Paniaq did stick with the treatment, but her isolation was not total because she still had to go out to get groceries.

"I posted on Facebook that I was diagnosed," she said.  "When I went out, people were like, 'Oh no, look at that,' I had that feeling [of being judged]."

She says the stigma persisted in the community after she was no longer contagious.

Treating stigma

Nunavut's chief medical officer of health Dr. Kim Barker says because of stories like Paniaq's, the territorial Department of Health is developing a community engagement strategy.  

"The key thing for us is how do we support families who have an individual that is isolated, so that individual does not feel like they are alone or being stigmatised, because stigma is a really tough thing to go through."

She says it's "critical" individuals are supported during their isolation, so they continue with treatment and get better.

To develop the strategy, the department is reaching out to local groups, mayors, Inuit organizations and using social media in a bid to make people feel comfortable about coming forward if they think they have tuberculosis.

The department is also preparing nurses in communities across the territory with tuberculosis-specific training. Part of that training is explaining the colonial history of tuberculosis treatment and why it might make some Inuit reticent to come forward.

Northern TB treatment suffers from colonial history  

Nearly half of the Eastern Arctic Inuit population was sent south for tuberculosis treatment between 1953 and 1961.

People of all age groups from children to elders were removed from their communities, often without informed consent. Since proper record-keeping was rare, many didn't make it back, leaving their families wondering whether they died from the disease or were living their lives somewhere down south.

For a while, a sanatorium in Hamilton, Ont., housed Canada's largest Inuit community. The mortality rate for southerners with TB in 1953 was 9.9 per 100,000 patients — for Inuit, it was 298.1.

C.D. Howe seen from the ship's helicopter

The C.D. Howe was equipped for medical service and transported hundreds of Inuit people to be treated for tuberculosis in southern Canada. (Johanna Rabinowitz Fonds/Archives of HHS and McMaster Faculty of Health Sciences)

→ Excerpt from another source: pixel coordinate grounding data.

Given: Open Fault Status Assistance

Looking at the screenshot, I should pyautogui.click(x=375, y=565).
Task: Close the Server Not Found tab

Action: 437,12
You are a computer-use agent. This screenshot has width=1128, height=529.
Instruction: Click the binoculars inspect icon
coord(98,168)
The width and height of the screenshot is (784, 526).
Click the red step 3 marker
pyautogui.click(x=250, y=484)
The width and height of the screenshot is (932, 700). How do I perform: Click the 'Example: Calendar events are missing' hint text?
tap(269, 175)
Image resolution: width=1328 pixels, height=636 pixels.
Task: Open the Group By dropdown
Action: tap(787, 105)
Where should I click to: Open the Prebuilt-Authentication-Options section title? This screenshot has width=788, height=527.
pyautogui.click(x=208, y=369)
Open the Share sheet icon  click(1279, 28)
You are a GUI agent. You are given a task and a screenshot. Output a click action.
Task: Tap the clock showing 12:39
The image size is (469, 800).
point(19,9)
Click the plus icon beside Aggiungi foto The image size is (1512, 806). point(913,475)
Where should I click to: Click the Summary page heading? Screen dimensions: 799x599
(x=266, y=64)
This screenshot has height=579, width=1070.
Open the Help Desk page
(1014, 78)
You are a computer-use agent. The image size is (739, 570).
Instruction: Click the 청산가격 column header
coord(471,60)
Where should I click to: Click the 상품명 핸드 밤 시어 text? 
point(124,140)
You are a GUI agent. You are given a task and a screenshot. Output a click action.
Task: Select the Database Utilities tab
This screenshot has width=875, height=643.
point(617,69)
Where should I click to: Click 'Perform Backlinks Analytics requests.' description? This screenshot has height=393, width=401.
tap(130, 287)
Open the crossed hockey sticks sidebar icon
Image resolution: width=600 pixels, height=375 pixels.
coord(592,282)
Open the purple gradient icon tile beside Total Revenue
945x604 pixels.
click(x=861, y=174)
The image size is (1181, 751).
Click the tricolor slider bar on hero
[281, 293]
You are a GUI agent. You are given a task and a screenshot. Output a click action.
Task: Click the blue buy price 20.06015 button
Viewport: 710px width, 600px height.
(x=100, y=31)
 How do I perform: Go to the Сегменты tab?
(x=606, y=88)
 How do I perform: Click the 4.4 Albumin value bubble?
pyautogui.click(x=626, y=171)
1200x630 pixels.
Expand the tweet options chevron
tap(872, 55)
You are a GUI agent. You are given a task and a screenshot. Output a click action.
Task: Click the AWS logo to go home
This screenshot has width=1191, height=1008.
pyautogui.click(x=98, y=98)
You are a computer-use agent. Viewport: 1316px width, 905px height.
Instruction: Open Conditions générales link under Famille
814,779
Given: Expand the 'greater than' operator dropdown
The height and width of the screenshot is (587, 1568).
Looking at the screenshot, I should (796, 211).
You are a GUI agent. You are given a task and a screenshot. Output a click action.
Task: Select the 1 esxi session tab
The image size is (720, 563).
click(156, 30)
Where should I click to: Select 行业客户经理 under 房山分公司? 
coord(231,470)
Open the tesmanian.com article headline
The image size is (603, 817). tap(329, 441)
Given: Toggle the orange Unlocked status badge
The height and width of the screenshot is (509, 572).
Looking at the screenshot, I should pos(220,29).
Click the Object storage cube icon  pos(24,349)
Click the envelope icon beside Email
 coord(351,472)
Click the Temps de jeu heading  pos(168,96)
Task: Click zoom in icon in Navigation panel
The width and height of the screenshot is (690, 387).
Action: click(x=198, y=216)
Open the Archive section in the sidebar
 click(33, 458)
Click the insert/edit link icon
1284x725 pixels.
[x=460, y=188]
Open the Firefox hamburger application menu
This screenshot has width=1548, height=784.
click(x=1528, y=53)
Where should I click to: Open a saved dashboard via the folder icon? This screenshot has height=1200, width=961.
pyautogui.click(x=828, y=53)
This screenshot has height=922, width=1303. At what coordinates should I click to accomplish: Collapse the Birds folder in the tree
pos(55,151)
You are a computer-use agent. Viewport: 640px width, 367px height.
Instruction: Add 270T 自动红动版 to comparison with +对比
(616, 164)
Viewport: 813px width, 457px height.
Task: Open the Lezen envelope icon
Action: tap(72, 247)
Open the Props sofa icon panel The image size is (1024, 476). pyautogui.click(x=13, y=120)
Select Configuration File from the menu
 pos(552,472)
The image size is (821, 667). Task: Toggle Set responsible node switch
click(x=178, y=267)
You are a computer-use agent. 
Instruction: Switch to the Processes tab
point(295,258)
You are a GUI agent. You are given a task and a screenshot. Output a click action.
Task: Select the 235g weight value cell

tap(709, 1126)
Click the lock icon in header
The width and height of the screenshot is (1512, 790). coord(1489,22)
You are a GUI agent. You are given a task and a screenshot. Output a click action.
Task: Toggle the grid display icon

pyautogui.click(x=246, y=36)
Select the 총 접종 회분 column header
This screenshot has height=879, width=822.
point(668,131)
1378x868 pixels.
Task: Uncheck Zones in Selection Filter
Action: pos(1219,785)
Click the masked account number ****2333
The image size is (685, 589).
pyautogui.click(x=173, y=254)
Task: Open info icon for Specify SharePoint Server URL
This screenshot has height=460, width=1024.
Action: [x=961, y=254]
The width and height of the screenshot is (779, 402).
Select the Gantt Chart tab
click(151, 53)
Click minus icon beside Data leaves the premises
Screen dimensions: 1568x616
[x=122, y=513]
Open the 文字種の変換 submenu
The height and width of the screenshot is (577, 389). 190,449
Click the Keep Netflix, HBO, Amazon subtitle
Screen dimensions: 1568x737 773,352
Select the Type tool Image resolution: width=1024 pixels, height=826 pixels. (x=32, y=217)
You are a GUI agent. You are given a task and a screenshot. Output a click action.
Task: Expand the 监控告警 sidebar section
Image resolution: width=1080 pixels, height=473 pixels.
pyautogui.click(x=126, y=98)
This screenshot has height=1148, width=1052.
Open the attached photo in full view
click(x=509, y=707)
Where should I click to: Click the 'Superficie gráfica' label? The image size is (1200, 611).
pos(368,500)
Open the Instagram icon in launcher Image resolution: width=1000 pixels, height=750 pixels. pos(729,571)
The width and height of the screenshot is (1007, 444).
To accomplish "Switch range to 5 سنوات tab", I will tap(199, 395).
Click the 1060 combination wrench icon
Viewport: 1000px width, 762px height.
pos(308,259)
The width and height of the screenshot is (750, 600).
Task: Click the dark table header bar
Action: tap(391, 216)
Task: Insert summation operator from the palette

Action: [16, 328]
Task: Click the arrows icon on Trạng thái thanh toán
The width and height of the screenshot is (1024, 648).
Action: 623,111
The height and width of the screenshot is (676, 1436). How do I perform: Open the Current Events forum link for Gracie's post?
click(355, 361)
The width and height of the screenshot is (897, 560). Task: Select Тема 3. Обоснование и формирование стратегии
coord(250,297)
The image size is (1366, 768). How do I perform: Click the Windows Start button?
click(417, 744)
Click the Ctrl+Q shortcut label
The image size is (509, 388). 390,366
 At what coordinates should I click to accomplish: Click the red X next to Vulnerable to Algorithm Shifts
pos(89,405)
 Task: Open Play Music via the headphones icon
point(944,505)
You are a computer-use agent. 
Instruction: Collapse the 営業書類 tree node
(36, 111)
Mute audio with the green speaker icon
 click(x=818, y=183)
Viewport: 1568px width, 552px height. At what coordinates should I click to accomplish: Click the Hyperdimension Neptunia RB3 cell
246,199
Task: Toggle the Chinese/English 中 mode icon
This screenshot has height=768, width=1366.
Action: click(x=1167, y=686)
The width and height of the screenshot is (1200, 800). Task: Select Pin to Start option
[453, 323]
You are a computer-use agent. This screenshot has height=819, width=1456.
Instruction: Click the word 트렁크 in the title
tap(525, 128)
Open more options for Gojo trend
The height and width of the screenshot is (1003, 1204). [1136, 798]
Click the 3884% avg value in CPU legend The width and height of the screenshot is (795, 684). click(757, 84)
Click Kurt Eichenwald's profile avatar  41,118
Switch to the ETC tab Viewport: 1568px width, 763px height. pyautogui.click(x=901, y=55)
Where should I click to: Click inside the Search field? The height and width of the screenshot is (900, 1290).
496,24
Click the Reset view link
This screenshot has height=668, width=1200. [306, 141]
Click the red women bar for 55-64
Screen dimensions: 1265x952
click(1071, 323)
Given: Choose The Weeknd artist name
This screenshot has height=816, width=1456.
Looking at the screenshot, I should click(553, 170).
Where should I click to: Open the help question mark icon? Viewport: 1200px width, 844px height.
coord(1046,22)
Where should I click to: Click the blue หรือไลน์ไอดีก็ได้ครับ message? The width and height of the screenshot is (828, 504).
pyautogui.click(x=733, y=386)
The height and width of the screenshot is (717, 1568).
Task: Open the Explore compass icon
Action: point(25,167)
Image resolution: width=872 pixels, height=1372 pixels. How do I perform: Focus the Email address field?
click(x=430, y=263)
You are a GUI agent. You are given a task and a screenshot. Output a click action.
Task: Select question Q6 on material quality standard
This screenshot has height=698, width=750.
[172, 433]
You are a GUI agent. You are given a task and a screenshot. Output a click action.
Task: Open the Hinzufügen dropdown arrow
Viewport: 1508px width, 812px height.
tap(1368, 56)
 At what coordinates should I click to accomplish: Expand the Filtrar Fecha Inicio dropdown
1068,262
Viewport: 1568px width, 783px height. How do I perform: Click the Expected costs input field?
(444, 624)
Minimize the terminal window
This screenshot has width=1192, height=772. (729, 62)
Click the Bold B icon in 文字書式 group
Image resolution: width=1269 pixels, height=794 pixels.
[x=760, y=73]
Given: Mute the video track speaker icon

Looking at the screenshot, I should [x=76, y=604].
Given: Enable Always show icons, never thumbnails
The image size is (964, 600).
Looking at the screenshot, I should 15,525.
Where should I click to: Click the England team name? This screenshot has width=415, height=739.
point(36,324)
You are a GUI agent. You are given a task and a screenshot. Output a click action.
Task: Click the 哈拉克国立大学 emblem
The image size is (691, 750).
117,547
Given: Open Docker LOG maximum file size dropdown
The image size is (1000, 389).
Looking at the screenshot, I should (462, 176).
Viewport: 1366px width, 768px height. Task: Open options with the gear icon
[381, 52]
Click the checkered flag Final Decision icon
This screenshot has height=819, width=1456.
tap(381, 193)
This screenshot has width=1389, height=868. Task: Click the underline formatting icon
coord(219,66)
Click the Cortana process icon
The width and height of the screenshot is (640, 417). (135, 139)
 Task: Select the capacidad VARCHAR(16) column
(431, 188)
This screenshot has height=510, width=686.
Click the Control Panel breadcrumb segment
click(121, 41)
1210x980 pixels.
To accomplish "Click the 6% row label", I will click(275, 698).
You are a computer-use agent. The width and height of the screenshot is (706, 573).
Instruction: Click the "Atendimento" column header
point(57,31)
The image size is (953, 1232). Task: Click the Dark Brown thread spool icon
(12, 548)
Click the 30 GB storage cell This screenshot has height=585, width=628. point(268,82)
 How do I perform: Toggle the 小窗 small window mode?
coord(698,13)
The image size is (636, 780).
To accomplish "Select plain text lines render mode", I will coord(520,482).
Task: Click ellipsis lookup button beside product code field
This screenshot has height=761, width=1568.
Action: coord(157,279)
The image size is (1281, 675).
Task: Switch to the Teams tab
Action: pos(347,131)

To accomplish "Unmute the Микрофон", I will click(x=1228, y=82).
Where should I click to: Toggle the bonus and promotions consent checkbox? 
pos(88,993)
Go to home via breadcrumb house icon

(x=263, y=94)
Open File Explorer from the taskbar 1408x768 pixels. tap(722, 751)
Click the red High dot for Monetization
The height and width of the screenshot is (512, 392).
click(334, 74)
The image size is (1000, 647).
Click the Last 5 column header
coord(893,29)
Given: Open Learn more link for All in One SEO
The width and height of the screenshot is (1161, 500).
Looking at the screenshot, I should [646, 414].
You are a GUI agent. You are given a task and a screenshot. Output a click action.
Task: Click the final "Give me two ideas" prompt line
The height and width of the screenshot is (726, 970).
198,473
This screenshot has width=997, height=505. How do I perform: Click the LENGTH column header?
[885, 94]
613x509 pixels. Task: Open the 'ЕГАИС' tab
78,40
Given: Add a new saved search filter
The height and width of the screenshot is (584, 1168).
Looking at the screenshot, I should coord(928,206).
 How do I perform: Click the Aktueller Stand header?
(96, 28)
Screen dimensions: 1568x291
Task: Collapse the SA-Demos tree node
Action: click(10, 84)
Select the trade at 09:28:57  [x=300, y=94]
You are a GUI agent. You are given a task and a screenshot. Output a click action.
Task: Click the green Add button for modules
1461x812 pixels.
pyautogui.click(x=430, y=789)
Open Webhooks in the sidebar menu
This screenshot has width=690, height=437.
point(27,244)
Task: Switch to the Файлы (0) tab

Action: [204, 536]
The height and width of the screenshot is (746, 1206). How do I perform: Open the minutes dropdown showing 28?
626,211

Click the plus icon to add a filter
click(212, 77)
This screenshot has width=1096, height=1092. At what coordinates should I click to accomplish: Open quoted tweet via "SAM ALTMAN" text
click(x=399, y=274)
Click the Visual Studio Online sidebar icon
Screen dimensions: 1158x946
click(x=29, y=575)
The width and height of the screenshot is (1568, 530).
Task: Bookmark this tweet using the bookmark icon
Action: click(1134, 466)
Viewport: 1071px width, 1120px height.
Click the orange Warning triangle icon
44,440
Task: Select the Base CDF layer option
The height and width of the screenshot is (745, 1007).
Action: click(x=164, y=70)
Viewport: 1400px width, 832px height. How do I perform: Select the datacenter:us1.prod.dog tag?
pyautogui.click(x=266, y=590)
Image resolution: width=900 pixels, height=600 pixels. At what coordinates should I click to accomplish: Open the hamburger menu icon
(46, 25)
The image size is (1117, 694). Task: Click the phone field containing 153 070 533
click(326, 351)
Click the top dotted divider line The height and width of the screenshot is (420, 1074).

Jaypetee Arnakak, is an instructor at Nunavut Arctic College in Rankin Inlet, Nunavut. While developing policy for the territorial government and with Inuit organizations, he helped develop the term for, and define the thinking around, Inuit traditional knowledge.

"Most Inuit realised that some of the earlier patients were not coming back and I think it frightened a lot of Inuit to a point where they didn't really want the medical intervention and as a result TB was never really eliminated," he said.

"For a long time the paternalistic approach of the Canadian federal government treated Inuit almost as if we were fauna."

He says the memories are still very present in the minds of Inuit today, as children whose parents were taken away — or children who were themselves removed from their families for treatment — are still uneasy around medical professionals.

"I think a lot of Inuit are distrustful of things that would even benefit them because of the past experience," said Arnakak.

"It goes back to the lack of trust. I think many people, many Inuit, view the qallunaat [non-Inuit] as an alienating influence rather than people that were empathetic to their needs."